Paul Irving, of the Northern England Raptor Forum, added: “We have fundamental concerns with the idea of licensing the killing of a native bird of prey or the destruction of its eggs to protect an alien gamebird. These specific cases seem to show a scandalous disregard for Natural England’s own guidance. It’s clear there is a huge range of non-lethal alternatives which have clearly not been exhausted.”

Nigel Middleton, from the Hawk and Owl Trust, commented: “This is a step backwards. We’re in the 21st century and shooting estates must look hard at their management practices to ensure there is no negative effect on native biodiversity. They must move on from a Victorian mentality and find ways of managing their sport that does not require the destruction of birds of prey.”

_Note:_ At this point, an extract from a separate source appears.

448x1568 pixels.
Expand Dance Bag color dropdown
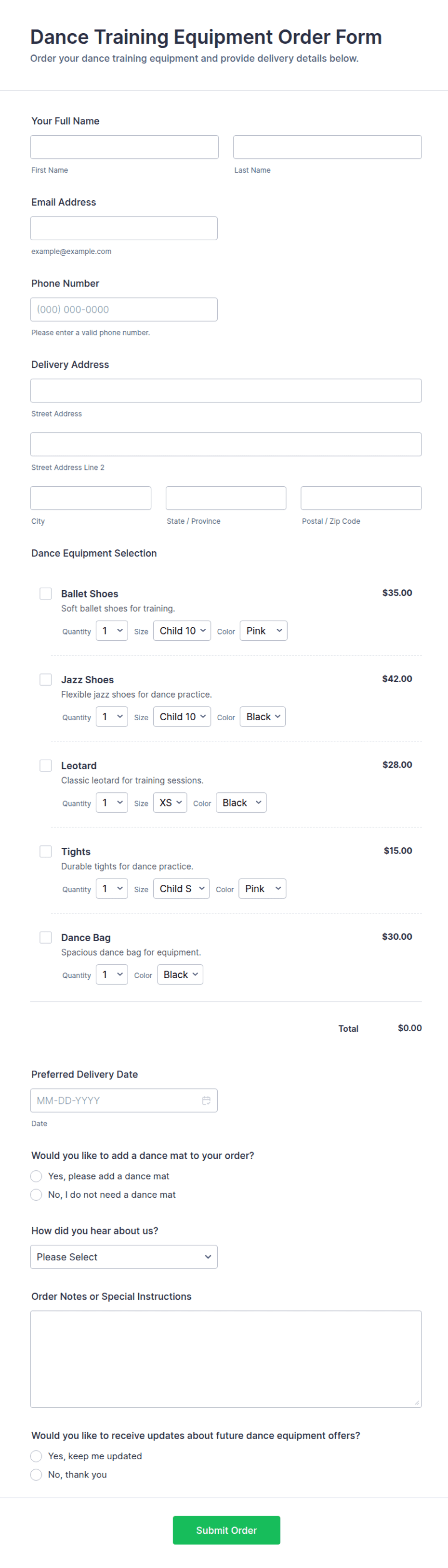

The organisations involved in the coalition are: Royal Society for the Protection of Birds; The Wildlife Trusts; Friends of the Earth; Wildfowl & Wetlands Trust; Amphibian and Reptile Conservation; Royal Society for the Prevention of Cruelty to Animals; Hawk and Owl Trust; Northern England Raptor Forum; Humane Society International/UK; Environmental Investigation Agency; International Fund for Animal Welfare; World Society for the Protection of Animals (UK); People’s Trust for Endangered Species ; Barn Owl Trust; Badger Trust; Whale and Dolphin Conservation; Ramblers.


Editors notes:

1. In 2000, the Government convened UK Raptor Working Group (a panel of stakeholders, including representatives of both shooting and conservation bodies) found buzzards account for less than 5% of pheasant deaths across the UK, with most estates experiencing losses of less than 1%. A subsequent study carried out by ADAS found that losses to all birds of prey (including buzzards) generally totalled around 1-2%; a tiny figure compared to other sources of loss. This study (in 2002) used these figures to calculate that the average loss of pheasants to birds of prey (1%) to the average pheasant shoot (releasing 1,000 pheasant poults), would give a total cost of around only £30.